There are very few oasis-type escapes from the technological craziness that is Silicon Valley. Vasona Park in Los Gatos is one of them. This south bay playground is one that most of the valley inhabitants are too busy to find except on weekends.
Between naps and looking for a suitable job, I often come here. Since I now live in the valley of my youth instead of the beaches of Santa Cruz. My one mile walks here are more meditative saunters, as getting the heart rate above about 120 beats per minute will help me find a bench within minutes. This is a blessing since my main point, besides sunshine, gentle breezes and a bit of exercise, is to attune to silence, pointed to so beautifully in natural surroundings.
I arrived today via Vasona’s back entrance adjacent to the Pepper tree group picnic area, which happens to be the site of my wedding celebration about 17 years ago. Within minutes I was walking by a small group of children slowly chasing a flock of geese along a grassy meadow. A lone Great Blue Heron, tip-toed ever so gingerly about 15 feet away from me. According to animal speak experts, the Blue Heron has deep wisdom, is self-determined and points to the need to follow the inner promptings of our heart.
I dropped down to creek level. It was flowing slowly and a couple different duck species floated about. I walked along a path that had a line of madrone trees on one side and a canopy of eucalyptus on the other. When I reached the man-made lake, a white egret was on the shoreline and a squirrel just a few feet away was digging for some hidden food stash or root scraps. A Chinese fishermen had his pole in the water, the line dangling loosely, attention focused on a smart phone.
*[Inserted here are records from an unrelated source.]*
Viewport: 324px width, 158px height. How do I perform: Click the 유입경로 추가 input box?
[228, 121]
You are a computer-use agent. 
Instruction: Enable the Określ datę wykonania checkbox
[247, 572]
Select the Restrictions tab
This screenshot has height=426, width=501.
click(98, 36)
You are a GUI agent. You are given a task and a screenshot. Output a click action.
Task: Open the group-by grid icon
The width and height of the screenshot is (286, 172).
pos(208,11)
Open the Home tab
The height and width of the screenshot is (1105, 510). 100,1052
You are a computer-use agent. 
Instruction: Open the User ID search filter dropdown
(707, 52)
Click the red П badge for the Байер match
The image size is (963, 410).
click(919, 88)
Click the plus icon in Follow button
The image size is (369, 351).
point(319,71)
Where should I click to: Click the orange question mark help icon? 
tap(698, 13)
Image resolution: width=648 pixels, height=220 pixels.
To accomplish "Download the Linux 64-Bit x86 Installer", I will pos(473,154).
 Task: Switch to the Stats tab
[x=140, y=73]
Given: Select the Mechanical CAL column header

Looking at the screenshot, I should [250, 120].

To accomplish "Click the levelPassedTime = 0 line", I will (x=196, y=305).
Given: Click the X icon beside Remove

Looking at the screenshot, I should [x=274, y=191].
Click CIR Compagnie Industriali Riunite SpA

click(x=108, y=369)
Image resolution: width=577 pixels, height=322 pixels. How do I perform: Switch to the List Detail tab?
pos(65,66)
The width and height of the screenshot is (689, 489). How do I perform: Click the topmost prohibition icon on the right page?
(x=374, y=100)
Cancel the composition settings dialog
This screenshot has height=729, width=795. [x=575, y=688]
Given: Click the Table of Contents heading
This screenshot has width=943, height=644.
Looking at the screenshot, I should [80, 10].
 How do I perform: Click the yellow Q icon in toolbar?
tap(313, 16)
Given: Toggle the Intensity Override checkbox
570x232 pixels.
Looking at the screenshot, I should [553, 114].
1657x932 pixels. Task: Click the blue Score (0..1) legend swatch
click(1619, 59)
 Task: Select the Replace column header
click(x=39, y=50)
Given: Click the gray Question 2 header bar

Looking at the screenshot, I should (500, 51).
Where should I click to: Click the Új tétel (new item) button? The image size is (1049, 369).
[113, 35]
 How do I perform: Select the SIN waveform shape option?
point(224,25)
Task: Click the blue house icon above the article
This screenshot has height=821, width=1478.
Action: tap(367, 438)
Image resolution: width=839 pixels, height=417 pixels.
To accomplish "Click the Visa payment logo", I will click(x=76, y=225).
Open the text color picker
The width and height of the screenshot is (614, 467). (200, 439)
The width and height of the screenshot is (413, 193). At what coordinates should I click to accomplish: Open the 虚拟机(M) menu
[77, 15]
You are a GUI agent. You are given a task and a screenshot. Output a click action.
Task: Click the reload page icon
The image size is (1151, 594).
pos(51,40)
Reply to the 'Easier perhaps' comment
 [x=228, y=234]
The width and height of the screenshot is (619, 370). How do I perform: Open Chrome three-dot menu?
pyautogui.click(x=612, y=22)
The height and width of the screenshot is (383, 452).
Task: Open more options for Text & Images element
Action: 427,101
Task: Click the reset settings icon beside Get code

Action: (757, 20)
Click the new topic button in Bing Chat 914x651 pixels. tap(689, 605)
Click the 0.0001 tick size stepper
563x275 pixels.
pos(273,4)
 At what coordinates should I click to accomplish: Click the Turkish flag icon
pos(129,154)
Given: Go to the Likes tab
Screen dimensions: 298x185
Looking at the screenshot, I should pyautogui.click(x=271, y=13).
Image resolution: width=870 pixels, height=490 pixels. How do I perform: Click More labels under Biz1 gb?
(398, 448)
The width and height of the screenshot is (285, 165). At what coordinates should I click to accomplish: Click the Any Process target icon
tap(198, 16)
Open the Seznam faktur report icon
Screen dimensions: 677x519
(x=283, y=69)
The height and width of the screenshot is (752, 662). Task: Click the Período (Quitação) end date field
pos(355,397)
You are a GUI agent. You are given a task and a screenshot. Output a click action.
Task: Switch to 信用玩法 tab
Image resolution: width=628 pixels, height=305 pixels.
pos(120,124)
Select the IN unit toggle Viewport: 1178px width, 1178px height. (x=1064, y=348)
Artificial intelligence has such a strong allure, that even when we visit a place of natural beauty, some find it hard to leave their robotic friends behind.
As my 25 minute, 1-mile stroll was coming to a close, I turned to ascend the finishing 100 yard stretch, for me an epic 2-3 percent grade. My pulse rate hit the 120 bpm magic-marker and I was forced to stop under a large oak tree. Just then a few birds, directly above me, began to sing. It was pure bliss, songbird dialect, which I was not quite able to translate.
There was no need. The transmission of grace could not be missed.
I am so grateful to have enough energy to still make short walks like this and be in a sanctuary that sends out a reverberating call to slow down, maybe even stop and get still, listen even, perhaps turn within.
Who knows, in doing so, one might catch a glimpse of Eternity and find their Essential Self and disregard the ceaseless barrage of noise that permeates this valley.